Officials are looking for solutions to improve broadband reach and internet access before the school year starts.
COLUMBIA, S.C. — On Wednesday, the COVID-19 Public Education Committee met to discuss how to expand broadband and improve internet access in South Carolina.
“Our children are depending on us to get this right,” Representative Raye Felder said, “They need to have a backup plan for face to face instruction and so much of that is internet dependent.”
Access to internet is a long-term issue in South Carolina. Distance learning has become a necessity with COVID-19, but many families don’t have internet access to learn from home.
Jim Stritzinger, President of Revolution D, explained the map shown above.

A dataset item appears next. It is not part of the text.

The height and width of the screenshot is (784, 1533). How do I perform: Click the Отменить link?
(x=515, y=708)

“The pink areas are where there is no internet service provider available. So, that means our residents pick up the phone and when they ask for service in their house, there’s nobody on the other end.”

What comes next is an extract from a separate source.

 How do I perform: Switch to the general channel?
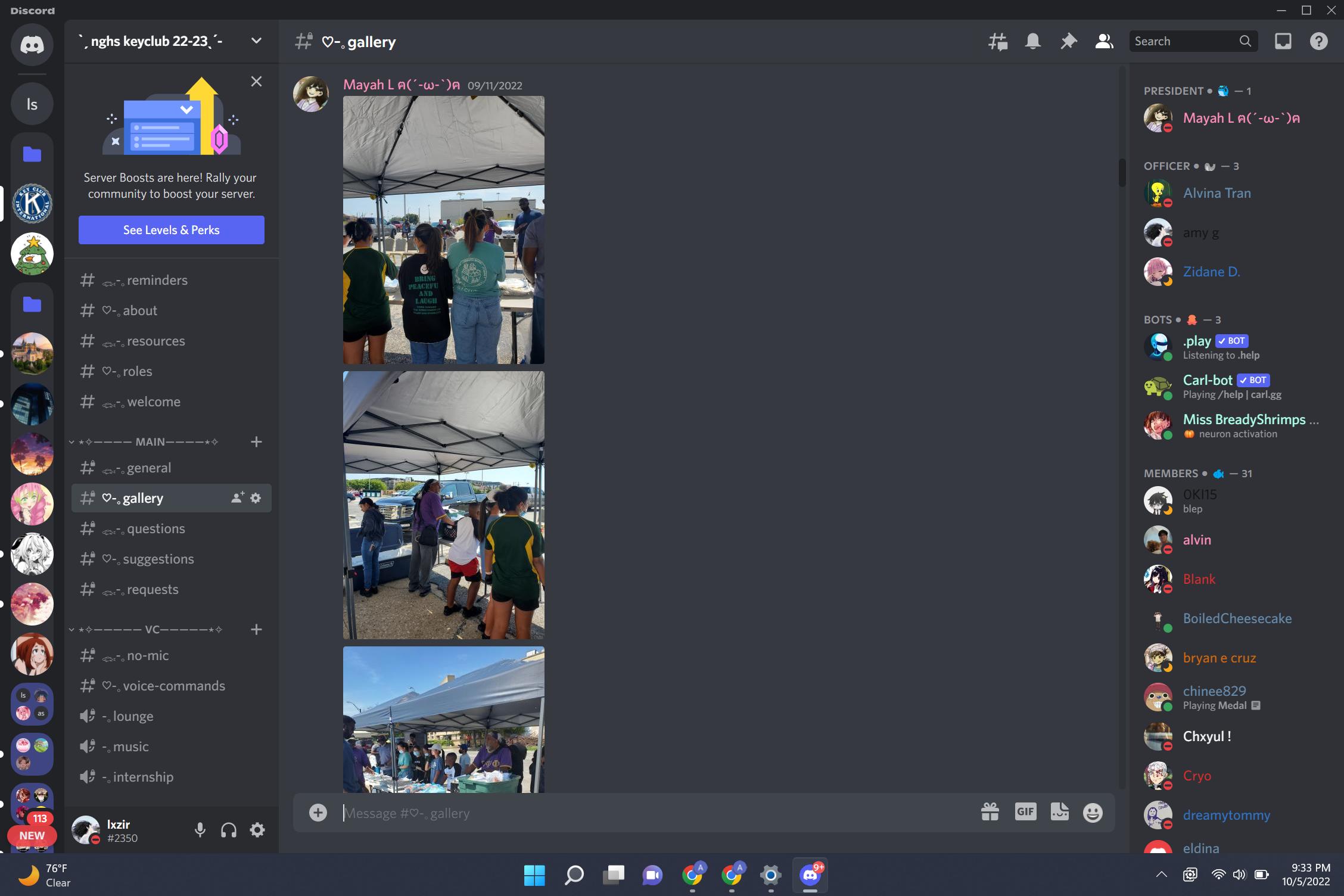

That’s why the COVID-19 Public Education Committee is working with experts on expanding broadband reach and finding solutions.
Stritzinger created maps of South Carolina counties to show where people need broadband.
“Because of this exact map (pictured above), they voted to approve the installation of conduit – for putting fiber optic in lower Richland County,” he said.
Stritzinger says they can give all South Carolinians broadband coverage, but it will take five years.
A short-term solution for e-learning during COVID-19 could possibly be giving students a MiFi device, which is a personal hot spot.
Nanette Edwards, Executive Director of the Office of Regulatory Staff, says the issue for families is not only broadband coverage, but also paying for internet service.
“We talk about availability, but I really think we’re going to dig deep in here and we’re going to find affordability is an issue.”
Another possible solution for e-learning is something called datacasting. Anthony Padgett, President of South Carolina Education Television (SCETV), explained.
“Datacasting in its simplest definition, is a technology that converts a portion of the ETV broadcast signal into an IP data stream which can deliver a one-way transmission of targeted standard aligned curriculum content instead of a television channel.”
Padgett says they can use datacasting as an immediate solution to bring content to students at home without internet. “It is building a bridge between the content and the students.”
The committee will meet again on July 22 to discuss an action plan to help students in need of internet access.